File photo by Dean Moses

The deadly police shooting of Louisville’s Breonna Taylor back in March has prompted New York lawmakers, including state Senator James Sanders Jr., to make a renewed effort at reforming how law enforcement executes search warrants.

Three New York City elected officials — Sanders of Queens, state Senator Brian Benjamin of Manhattan/Brooklyn, and Manhattan Assemblyman Daniel O’Donnell — announced new legislation Thursday that would curb the use of “no-knock warrants” and further regulate how police officers conduct raids.

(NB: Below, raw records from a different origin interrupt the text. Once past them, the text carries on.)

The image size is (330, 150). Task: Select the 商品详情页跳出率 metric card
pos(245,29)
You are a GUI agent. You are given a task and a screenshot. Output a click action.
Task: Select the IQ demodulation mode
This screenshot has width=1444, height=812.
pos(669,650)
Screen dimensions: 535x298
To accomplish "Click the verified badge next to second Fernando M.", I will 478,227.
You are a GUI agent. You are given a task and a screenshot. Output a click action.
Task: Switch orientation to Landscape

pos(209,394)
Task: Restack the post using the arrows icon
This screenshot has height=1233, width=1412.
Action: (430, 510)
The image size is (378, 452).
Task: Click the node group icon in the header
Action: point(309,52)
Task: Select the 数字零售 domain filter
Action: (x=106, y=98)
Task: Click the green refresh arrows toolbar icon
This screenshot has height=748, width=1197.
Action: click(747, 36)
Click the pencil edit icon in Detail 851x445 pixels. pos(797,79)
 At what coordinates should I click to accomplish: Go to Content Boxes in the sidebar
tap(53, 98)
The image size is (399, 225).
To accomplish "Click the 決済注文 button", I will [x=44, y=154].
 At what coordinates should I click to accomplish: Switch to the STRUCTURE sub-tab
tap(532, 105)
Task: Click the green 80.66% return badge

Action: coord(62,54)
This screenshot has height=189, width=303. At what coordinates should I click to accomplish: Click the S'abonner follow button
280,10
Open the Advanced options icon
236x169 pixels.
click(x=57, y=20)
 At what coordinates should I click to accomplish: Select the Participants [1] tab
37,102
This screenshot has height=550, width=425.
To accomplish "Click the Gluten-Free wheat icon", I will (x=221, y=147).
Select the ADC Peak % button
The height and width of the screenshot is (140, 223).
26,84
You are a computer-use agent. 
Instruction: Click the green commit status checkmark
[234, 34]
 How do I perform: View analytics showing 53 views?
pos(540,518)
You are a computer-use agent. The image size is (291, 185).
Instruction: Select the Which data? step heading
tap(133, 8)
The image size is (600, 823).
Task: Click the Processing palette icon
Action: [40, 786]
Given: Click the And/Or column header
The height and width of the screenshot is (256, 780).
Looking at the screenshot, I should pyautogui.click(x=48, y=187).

Among the legislation’s supporters is Tamika Palmer, Taylor’s mother, who said she’s “not the only parent who has lost a child due to this practice of breaking down doors with hopes of scoring drugs and cash.”

“These reform efforts need to continue so that no one else loses a loved one as a result of these dangerous, deadly and unnecessary practices,” Palmer said. “The lives of innocent daughters, sons, brothers, sisters, mothers, fathers AND police officers depend upon the immediate elimination of these raids. We’re counting on legislators nationwide to act now.”

While the bill wouldn’t eliminate no-knock raids in New York altogether, it would restrict or prevent the kind of tactics that Louisville, Kentucky, police officers used in conducting the raid that led to Taylor’s death early on the morning of March 13, 2020.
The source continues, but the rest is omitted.